Reading about Berlin’s decision to recognize its atrocities and engage in reconciliation efforts — albeit controversially refusing to call the payments reparations, calls us to reflect on Italy’s actions in its former colonies. Italy’s relations with the countries it occupied in the 20th century have changed over the years, but there is still a lack of recognition of the country’s past and public awareness of historical responsibility remains low. What has Italy done to pay its former colonies as reparation for its atrocities during the colonial period?
Despite the topic not being commonly present in the country’s public discourse and rarely touched upon by school curricula, Italy’s presence in its former colonies — and in particular in Lybia — has been consistently part of Italian politics.

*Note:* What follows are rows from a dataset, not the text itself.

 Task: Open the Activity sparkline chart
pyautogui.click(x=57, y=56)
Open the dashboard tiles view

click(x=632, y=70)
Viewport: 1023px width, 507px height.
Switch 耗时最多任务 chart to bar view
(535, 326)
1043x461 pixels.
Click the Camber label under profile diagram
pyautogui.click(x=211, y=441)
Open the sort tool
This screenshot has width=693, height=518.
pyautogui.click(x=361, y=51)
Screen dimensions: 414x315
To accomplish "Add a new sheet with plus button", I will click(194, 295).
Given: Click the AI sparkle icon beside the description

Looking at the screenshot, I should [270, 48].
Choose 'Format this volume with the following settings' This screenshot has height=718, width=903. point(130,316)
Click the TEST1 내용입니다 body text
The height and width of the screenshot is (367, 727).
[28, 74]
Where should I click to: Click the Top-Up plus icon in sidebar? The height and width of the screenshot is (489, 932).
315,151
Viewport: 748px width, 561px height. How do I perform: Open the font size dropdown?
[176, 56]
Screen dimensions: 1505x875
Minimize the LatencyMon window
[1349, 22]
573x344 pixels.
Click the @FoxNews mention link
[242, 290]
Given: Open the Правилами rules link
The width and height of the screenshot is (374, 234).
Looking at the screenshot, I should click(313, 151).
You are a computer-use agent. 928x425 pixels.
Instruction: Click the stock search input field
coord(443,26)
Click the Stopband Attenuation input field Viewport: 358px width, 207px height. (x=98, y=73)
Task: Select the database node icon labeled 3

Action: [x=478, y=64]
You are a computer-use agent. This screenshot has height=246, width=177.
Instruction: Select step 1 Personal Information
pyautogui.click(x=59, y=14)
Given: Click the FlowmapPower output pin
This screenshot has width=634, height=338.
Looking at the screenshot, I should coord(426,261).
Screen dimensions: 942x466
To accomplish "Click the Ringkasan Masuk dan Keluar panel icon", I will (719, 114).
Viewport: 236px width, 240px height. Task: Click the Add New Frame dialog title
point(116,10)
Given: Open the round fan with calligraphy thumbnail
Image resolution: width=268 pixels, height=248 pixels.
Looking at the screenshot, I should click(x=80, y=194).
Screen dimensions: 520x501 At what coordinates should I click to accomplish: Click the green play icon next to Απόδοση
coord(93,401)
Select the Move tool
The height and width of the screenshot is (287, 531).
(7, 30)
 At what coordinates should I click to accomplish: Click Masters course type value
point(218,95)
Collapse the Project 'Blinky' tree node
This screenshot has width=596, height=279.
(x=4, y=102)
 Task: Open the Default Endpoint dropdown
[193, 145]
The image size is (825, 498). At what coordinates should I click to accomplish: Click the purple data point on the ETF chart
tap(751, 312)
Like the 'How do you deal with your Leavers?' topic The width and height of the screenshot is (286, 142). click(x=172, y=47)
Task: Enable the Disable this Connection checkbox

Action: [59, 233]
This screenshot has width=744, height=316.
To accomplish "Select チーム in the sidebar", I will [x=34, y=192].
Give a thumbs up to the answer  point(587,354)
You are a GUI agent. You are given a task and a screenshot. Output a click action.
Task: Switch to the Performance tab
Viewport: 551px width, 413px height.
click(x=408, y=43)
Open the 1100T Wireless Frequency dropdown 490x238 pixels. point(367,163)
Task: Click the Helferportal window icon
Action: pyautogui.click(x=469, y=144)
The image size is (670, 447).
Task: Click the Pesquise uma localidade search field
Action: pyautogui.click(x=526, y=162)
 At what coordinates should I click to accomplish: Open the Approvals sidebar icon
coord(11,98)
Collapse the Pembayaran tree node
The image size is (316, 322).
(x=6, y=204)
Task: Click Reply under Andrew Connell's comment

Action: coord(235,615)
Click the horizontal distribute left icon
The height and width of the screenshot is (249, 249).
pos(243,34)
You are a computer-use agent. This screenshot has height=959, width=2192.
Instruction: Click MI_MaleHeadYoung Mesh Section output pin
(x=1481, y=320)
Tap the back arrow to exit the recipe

Italy-Lybia: longstanding bilateral relations and controversies
The relations between Italy and Lybia did not stop after its colonial period. Italian economic interests in the North African country date back to the first oil reservoirs found in the country, with ENI’s presence being uninterrupted to this day. Among the numerous treaties signed between the two parties in the past decades, the most notable is arguably the 2008 Treaty of Friendship, Partnership, and Cooperation. The treaty, signed between General Muhammad Gaddafi and former Italian Prime Minister Silvio Berlusconi, in which the actions of Italian colonialism in Lybia are recognized, built the basis for reparations.
Indeed, the agreement determined that Italy would support public infrastructure in Lybia with a financial contribution of $5 billion, in order to compensate for past actions. Yet, what remains unclear and controversial is the extent to which such a commitment is to be considered a ‘reparation’. It could be argued that the treaty was instrumental to safeguarding Italian economic interests in the country, given that under General Gaddafi Italian business in Lybia suffered considerable degrees of nationalization, with many Italian citizens expelled. Another controversial article in the treaty is the one related to migration, with Lybia commiting to policing its coasts on Italy’s behalf and with Italian co-financing, in order to stop migration waves towards Europe’s southern shores. This has led to dehumanizing treatment of refugees in Lybian detention centres, as well as heavy militarization of Lybian coastal towns.
What happens now?
It is no coincidence that the first foreign visit of Italy’s Prime Minister Mario Draghi was to meet the new Lybian counterpart Abdul Hamid Dbeibah. Among Draghi’s priorities for discussion were Italian interests in Lybia’s energy production and export (with ENI playing a central role), the above-mentioned issues related to migration and greater attention to human rights violations, and the funding of a motorway to be built across the country — a project that was part of the 2008 treaty, but that was eventually dropped.
Italy’s economic interests in Lybia are too big to be ignored, and any forms of cooperation and reparation will necessarily be tied to them. However, there are steps that could certainly be taken in order to achieve a greater recognition of the country’s dark colonial past. First, any political discussion and economic negotiation with Lybia or other former colonies, should foreground historical responsibilities. Second, a greater emphasis on Italy’s colonial past should be placed in school curricula, media, and public discourse more broadly in order to question Italy’s presence in the African continent, as well as its role in facing the recent immigration waves, a constant matter of public awareness and concern.